EXERCISE GOAL - Copy exactly, please, the line that has "The image size is (610, 436)." in it along with every line after it to the end of the listing.

INPUT DATA -
*** Begin section ***

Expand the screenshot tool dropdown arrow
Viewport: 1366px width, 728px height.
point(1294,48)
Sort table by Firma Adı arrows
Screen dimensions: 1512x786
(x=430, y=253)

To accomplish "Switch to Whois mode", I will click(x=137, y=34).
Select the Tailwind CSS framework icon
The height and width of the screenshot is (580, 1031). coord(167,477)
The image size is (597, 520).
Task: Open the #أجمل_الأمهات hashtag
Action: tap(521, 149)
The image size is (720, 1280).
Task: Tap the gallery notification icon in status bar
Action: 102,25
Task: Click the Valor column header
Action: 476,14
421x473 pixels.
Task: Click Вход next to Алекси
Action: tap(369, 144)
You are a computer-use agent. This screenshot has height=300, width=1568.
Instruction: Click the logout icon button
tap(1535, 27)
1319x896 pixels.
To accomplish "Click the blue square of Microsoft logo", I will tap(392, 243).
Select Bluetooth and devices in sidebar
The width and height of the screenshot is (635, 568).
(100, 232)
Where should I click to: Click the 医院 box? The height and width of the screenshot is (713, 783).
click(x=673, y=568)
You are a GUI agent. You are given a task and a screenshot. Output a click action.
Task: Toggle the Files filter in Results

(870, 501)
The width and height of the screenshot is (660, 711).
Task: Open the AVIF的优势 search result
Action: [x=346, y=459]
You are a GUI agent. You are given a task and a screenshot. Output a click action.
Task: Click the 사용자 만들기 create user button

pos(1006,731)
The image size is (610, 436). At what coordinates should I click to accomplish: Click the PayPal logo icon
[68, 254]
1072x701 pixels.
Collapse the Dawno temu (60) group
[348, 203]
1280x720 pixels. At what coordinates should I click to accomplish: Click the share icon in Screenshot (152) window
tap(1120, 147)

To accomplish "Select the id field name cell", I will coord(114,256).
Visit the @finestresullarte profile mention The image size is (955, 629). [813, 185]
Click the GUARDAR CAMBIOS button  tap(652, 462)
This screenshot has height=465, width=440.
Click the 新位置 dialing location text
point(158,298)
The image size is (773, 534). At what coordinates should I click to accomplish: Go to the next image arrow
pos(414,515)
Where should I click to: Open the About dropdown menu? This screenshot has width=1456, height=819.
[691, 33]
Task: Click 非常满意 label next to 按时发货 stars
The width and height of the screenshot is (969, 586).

*** End section ***

ANSWER FOR THE TASK -
The image size is (610, 436). At what coordinates should I click to accomplish: Click the PayPal logo icon
[68, 254]
1072x701 pixels.
Collapse the Dawno temu (60) group
[348, 203]
1280x720 pixels. At what coordinates should I click to accomplish: Click the share icon in Screenshot (152) window
tap(1120, 147)

To accomplish "Select the id field name cell", I will coord(114,256).
Visit the @finestresullarte profile mention The image size is (955, 629). [813, 185]
Click the GUARDAR CAMBIOS button  tap(652, 462)
This screenshot has height=465, width=440.
Click the 新位置 dialing location text
point(158,298)
The image size is (773, 534). At what coordinates should I click to accomplish: Go to the next image arrow
pos(414,515)
Where should I click to: Open the About dropdown menu? This screenshot has width=1456, height=819.
[691, 33]
Task: Click 非常满意 label next to 按时发货 stars
The width and height of the screenshot is (969, 586).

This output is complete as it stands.